There is yet another way that candidates for judge can avail themselves of significant campaign aid from overtly partisan sources.
Call it the Buddy System, whereby public figures with their own well-established partisan identities (and with a voter base to match) can lend their shine, as it were, to the technically (and many times, actually) non-partisan candidate for judge.
Three current examples, all involving candidates managed by the resourceful consultant Liz Rincon:
— Sanjeev Memula, a newcomer to the ballot and a declared candidate for General Sessions criminal judge who hasn’t yet picked his specific slot, was the beneficiary of a fundraiser last weekend at which Shelby County Mayor Lee Harris and various other name Democrats made a public show on his behalf.
— Incumbent Circuit Court Judge Felicia Corbin Johnson, running for reelection, was publicly assisted at a fundraiser this week by the well-respected Democratic County Commissioner Reginald Milton and others.

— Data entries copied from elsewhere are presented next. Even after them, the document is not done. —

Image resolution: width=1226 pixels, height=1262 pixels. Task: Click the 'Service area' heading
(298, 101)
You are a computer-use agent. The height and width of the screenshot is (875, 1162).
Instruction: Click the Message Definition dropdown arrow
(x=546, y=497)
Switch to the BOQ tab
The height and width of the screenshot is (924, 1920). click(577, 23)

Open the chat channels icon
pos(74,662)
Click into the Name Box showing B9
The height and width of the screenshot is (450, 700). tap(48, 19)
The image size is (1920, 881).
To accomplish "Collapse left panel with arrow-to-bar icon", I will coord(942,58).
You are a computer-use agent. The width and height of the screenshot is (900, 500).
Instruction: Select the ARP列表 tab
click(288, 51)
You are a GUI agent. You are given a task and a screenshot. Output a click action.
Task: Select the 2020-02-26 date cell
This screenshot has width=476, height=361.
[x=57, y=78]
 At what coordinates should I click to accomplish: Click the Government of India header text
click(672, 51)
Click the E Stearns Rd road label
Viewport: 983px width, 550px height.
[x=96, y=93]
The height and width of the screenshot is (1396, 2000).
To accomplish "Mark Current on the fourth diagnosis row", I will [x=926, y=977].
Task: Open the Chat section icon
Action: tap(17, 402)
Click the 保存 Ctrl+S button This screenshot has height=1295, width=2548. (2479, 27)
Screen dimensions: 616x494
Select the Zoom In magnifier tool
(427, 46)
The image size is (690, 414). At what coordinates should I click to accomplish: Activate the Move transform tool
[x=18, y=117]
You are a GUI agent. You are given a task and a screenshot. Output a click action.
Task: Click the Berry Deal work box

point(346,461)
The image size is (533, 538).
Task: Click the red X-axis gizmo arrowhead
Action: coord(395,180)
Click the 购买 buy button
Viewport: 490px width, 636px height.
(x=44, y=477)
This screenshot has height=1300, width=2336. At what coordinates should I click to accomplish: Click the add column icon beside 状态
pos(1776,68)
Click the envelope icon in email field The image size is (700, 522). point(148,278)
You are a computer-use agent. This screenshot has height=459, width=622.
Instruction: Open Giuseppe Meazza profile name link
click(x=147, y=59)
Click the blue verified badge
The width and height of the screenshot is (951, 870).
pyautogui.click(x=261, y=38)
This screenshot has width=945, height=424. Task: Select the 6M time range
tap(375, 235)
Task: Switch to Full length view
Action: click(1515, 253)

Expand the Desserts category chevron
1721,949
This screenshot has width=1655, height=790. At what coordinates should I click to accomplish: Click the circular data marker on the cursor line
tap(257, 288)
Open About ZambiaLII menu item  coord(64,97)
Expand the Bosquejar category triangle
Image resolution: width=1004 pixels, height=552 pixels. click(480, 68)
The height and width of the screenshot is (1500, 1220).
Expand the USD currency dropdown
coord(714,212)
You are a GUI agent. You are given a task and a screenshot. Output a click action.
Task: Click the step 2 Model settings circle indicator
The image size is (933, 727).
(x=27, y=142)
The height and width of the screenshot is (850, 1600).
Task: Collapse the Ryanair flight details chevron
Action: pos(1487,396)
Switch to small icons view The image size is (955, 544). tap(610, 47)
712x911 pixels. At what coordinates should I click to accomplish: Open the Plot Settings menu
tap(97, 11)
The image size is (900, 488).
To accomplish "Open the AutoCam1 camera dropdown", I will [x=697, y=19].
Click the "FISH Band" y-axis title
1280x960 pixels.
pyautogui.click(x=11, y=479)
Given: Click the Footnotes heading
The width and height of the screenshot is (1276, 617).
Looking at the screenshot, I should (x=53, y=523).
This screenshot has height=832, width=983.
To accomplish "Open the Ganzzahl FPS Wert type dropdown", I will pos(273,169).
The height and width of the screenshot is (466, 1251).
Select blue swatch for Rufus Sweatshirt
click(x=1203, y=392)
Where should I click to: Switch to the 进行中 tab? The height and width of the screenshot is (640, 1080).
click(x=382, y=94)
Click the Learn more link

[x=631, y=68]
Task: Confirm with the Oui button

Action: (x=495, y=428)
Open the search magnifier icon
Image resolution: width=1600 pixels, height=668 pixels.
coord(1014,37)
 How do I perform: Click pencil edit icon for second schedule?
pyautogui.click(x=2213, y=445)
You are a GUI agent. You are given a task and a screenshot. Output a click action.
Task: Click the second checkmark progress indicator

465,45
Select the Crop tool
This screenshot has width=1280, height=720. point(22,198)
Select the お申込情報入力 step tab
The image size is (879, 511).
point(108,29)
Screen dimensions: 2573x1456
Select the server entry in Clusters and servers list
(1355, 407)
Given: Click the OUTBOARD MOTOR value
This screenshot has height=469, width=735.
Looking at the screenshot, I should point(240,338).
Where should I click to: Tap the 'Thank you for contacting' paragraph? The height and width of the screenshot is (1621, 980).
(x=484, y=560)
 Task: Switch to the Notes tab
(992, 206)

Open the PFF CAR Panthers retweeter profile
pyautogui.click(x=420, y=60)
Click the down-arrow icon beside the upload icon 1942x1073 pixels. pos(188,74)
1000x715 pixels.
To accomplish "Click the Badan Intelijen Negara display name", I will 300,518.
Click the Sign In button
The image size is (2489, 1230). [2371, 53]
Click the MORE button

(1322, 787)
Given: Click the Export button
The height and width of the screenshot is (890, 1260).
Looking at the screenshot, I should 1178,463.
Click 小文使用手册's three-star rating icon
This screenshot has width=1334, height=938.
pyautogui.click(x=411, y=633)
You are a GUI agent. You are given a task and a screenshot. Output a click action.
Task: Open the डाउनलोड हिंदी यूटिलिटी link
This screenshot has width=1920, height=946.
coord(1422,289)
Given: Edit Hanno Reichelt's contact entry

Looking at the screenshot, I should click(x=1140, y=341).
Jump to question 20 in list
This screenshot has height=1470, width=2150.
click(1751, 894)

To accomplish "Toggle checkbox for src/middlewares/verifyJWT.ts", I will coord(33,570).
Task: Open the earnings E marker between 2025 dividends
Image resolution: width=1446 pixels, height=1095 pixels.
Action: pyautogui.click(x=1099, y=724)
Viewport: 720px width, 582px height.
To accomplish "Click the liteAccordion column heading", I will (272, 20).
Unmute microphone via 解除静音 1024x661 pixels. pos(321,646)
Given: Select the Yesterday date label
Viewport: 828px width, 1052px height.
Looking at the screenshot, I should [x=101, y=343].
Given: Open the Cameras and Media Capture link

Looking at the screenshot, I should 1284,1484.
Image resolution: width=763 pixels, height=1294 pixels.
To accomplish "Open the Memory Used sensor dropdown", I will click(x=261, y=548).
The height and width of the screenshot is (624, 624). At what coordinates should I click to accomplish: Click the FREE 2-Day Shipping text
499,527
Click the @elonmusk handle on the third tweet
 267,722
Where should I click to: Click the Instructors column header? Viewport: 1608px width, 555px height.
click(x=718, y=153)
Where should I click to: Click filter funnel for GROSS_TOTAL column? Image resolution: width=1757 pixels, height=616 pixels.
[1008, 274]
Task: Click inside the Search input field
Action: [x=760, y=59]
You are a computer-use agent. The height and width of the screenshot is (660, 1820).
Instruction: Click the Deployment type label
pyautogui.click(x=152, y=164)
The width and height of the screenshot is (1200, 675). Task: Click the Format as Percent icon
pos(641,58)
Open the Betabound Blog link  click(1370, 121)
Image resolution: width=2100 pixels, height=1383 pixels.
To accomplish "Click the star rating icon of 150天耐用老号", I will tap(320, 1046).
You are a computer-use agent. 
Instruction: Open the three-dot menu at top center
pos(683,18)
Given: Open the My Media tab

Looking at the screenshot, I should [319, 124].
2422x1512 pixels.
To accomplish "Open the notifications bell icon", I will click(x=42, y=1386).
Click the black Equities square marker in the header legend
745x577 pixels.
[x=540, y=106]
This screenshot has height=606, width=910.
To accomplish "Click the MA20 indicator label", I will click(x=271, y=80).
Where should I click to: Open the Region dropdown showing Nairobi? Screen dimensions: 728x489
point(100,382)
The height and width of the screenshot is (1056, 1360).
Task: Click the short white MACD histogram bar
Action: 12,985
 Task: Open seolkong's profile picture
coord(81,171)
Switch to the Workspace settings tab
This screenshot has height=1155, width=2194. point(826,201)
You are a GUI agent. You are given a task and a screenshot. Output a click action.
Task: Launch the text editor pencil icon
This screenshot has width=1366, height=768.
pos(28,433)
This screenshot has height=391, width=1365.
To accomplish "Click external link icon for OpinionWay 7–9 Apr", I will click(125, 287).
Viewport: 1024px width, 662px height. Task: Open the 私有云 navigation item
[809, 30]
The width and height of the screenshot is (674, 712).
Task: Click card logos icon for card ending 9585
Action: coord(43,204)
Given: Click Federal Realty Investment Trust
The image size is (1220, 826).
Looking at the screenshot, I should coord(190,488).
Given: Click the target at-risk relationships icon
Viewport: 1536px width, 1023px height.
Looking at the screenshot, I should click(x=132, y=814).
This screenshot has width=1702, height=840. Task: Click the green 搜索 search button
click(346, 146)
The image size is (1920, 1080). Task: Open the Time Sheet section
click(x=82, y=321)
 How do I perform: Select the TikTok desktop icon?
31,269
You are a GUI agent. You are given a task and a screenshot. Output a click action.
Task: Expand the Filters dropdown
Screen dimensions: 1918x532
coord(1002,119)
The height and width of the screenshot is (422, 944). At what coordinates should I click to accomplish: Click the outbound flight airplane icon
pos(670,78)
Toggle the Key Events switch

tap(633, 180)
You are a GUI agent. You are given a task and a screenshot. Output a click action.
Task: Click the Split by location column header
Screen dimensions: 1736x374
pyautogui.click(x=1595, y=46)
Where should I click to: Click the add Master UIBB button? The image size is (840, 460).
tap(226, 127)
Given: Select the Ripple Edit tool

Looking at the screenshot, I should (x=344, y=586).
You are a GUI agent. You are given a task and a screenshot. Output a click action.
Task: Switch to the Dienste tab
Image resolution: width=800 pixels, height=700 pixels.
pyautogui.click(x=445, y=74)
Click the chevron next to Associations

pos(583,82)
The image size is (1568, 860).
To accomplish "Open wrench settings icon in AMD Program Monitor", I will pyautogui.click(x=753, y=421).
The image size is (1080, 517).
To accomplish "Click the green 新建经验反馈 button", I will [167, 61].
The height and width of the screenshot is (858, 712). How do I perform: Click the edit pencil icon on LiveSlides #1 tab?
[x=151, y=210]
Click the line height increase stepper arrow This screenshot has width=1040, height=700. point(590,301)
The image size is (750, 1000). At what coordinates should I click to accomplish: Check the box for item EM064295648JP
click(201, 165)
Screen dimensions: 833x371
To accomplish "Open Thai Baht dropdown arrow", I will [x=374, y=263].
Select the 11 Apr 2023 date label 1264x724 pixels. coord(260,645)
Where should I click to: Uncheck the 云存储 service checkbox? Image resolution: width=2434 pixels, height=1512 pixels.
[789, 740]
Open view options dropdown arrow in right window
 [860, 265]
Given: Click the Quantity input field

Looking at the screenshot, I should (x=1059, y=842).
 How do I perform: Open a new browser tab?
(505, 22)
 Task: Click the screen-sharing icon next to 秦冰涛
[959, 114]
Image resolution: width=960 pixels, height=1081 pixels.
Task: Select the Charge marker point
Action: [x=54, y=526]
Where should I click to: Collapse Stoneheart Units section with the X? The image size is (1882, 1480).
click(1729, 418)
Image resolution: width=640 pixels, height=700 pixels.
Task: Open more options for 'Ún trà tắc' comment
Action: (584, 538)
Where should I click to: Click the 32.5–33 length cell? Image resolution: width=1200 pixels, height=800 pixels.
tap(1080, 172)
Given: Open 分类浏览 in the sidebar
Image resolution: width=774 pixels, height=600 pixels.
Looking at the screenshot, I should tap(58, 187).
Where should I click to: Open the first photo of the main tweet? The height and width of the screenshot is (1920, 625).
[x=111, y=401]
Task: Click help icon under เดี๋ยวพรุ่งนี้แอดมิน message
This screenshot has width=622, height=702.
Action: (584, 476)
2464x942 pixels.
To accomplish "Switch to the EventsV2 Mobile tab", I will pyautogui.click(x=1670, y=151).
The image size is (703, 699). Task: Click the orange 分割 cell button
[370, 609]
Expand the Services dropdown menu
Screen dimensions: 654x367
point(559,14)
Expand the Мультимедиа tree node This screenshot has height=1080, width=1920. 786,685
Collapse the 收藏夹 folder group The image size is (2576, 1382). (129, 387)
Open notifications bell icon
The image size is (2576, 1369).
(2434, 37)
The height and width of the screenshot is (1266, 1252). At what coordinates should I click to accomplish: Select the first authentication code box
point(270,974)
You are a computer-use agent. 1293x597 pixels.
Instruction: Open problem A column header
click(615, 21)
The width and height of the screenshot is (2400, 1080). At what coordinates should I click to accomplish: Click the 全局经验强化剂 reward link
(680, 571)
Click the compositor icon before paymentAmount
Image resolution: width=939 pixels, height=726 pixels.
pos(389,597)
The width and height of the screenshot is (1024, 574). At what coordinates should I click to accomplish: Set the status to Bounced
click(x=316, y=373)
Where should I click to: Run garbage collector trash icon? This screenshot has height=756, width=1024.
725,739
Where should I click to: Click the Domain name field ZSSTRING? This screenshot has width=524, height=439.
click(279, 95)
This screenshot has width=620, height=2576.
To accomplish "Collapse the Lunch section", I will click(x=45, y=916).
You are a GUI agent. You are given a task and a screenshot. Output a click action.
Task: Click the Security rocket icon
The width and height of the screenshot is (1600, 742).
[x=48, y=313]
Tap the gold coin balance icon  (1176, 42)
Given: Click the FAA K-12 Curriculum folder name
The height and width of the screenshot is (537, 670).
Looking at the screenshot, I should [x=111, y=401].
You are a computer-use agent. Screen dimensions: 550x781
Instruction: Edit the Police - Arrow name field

— Erim Sarinoglu, another first-time candidate for judge, who, like Memula, has not yet picked a specific position, had made a point of hobnobbing with Democrats at recent events but is letting it be known that the guest speaker at a forthcoming fundraiser of his will be a Republican eminence with whom he has personal ties, City Council chairman Frank Colvett Jr.
There’ll be more of these highly visible public pairings as other judicial candidates rev up their candidacies, hoping to attract votes by implication as they are spoken for by personages with existing reputations and constituencies.